Yet, present results might suggest the existence, to a certain level, of a Mediterranean CWC sponge fauna, different from that on the Atlantic. In this sense, the Mediterranean Sea is characterized by low endemism and diversity values when compared to the fauna of the Northeast Atlantic, a fact mostly linked to the Messinian Salinity Crisis (Bouchet and Taviani, 1992; Emig and Geistdoerfer, 2004). During this crisis, it is thought that the Mediterranean was almost completely desiccated, leaving to a massive extinction of the basin’s fauna (Hsü et al., 1973). Nevertheless, the view of a completely desiccated Mediterranean has recently been challenged (Krijgsman et al., 2018), since there are evidences supporting that the connection with the Atlantic was not lost completely during the crisis (Gili et al., 1998; Krijgsman et al., 2018), as there is speculation on the existence of areas with almost normal salinity values during this period (Por, 1989). This seems to be supported by the existence of Mediterranean Tethyan relicts, which refers to species whose current distribution dates back to the closing of the Indo-Pacific-Mediterranean connection (Hou and Li, 2018). In this sense, several deep-sea Porifera have been proposed as possible Tethyan relicts (Boury-Esnault et al., 1992, 1994; Maldonado and Uriz, 1995; Pisera et al., 2018; Santín et al., 2020b), supporting the view that the component of Tethyan relicts on the deep-sea fauna of the Mediterranean Sea and neighboring Atlantic areas might be higher than originally thought. Thus, the current Mediterranean deep-sea fauna would be a mix between the survivors of the Messinian Salinity Crisis and the restocking fauna from the Atlantic (Emig and Geistdoerfer, 2004). This would concur with the current observed trend, with the larger fraction of sponges found in all sites also being present in the Atlantic (Table 7), yet with a consistent ca. 20% of sponge species in all sites being Mediterranean endemics (Table 7). As so, while endemic CWC Porifera appear to be very rare, it could be concluded that Mediterranean CWC sponge fauna is unique, and differing from that of other Atlantic regions.

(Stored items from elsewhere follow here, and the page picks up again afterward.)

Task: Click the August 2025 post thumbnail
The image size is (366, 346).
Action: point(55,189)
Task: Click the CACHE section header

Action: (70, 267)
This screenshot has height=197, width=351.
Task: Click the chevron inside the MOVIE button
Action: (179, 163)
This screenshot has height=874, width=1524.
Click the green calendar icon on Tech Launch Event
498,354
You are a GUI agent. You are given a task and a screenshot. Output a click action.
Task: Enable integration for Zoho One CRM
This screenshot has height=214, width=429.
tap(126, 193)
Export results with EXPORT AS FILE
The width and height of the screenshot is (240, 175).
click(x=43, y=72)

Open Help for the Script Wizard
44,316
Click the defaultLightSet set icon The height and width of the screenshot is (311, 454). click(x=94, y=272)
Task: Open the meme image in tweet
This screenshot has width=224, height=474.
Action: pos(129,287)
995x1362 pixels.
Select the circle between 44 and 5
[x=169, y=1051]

Biogeography Amongst Mediterranean CWC Sponge Communities

As seen, the Mediterranean CWC provinces are a hotspot of sponge diversity, which composition is the result of a myriad of intertwined biotic and abiotic factors. Sponges have long been proven to be an excellent tool for a biogeography approach, as they are a major component of most benthic ecosystems (Maldonado and Uriz, 1995; Carballo et al., 1997; Xavier and Van Soest, 2012) with overall low dispersal capabilities (Mariani et al., 2006), which in turn translates into clear geographical diversity patters (Xavier and Van Soest, 2012; Roberts et al., 2021). Nevertheless, so far only shallow species had been considered for such type of approach, with deep-sea sponges rarely ever being considered until recently (Sitjà, 2020; Sitjà et al., 2020; Roberts et al., 2021).

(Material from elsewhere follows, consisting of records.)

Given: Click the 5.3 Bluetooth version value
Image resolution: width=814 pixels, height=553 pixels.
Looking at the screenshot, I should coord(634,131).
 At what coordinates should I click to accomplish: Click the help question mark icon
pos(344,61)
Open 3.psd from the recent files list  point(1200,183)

Clustering of the evaluated sites supports the presence of at least three different CWC sponge clusters in the Mediterranean Sea (Figure 12), with a 4th one mostly likely being an artifact due to insufficient data (see Section “Diversity Estimates Amongst CWC Provinces”). In this sense, while there is a current sampling bias for all the considered areas (see Section “Diversity estimates, sampling effort and identification bias”), previous studies in CWC communities have highlighted that the sponge fauna dwelling on these reefs tends to be represented by a few, very abundant species, whilst all other occur in relatively low numbers (van Soest and Lavaleye, 2005; van Soest et al., 2007; van Soest and De Voogd, 2015), allowing for an exploratory comparison between sites, assuming that the most common sponges on each site have already been sampled.

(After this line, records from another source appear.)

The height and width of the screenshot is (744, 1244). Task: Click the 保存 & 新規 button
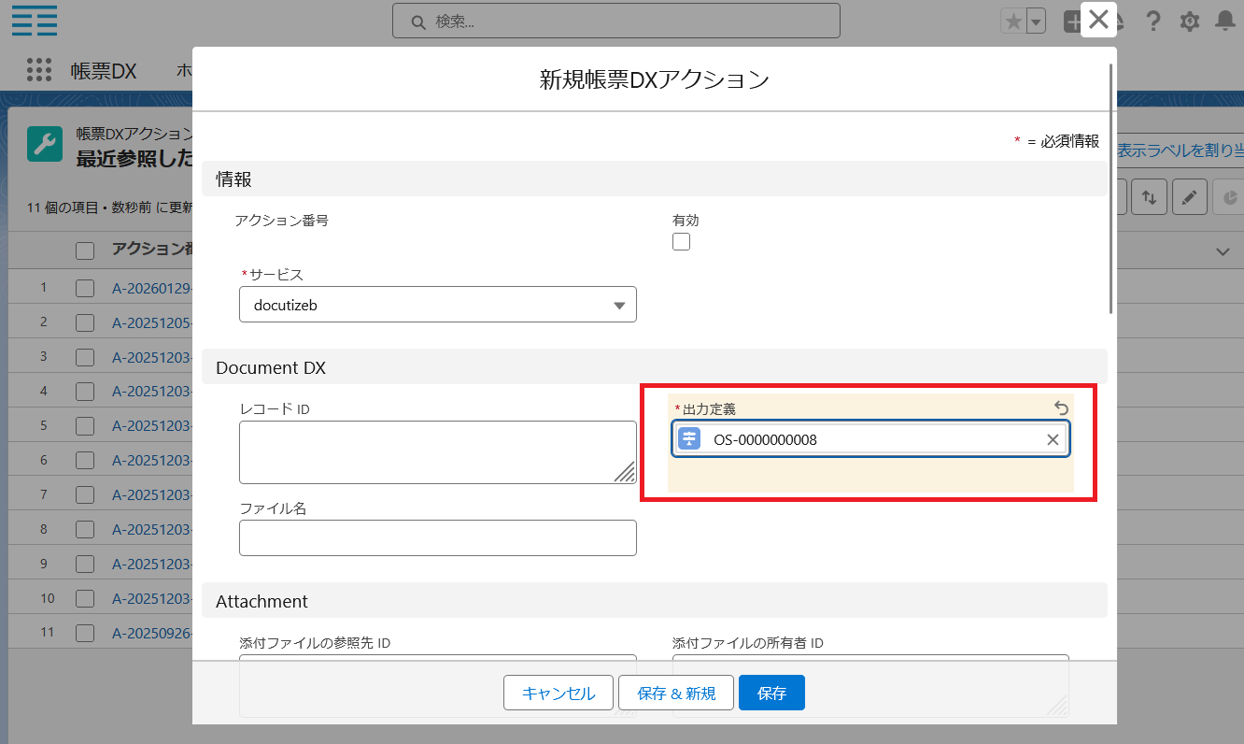click(676, 693)
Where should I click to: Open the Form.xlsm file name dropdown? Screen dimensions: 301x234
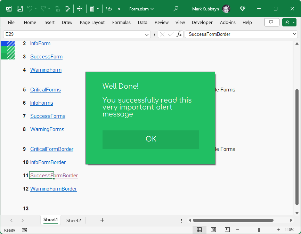[141, 9]
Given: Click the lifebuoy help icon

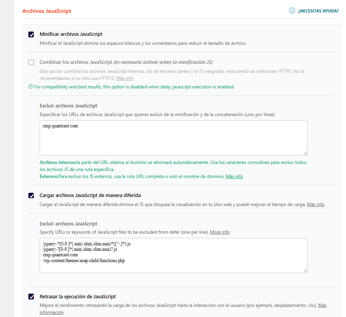Looking at the screenshot, I should click(292, 11).
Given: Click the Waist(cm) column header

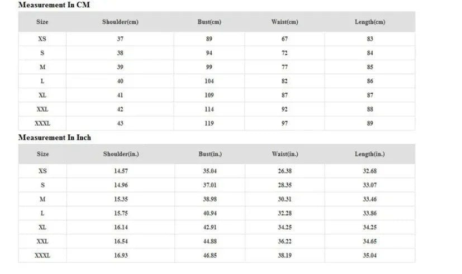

From a biogeographical point of view, two main water masses might be suspected to be the drivers behind any possible pattern of sponge diversity within Mediterranean CWC: The Atlantic Water (AW) and the Levantine Intermediate Water (LIW) with, additionally, the Strait of Gibraltar and the Strait of Sicily being the most likely geographical barrier for dispersal (Sitjà, 2020). Assuming that sponge assemblage’s composition is dependent on larval supply (Reveillaud et al., 2010), and considering the main currents occurring in the Mediterranean Sea (Figures 13A,B), several explanations can be proposed to explain the current pattern observed in the basin.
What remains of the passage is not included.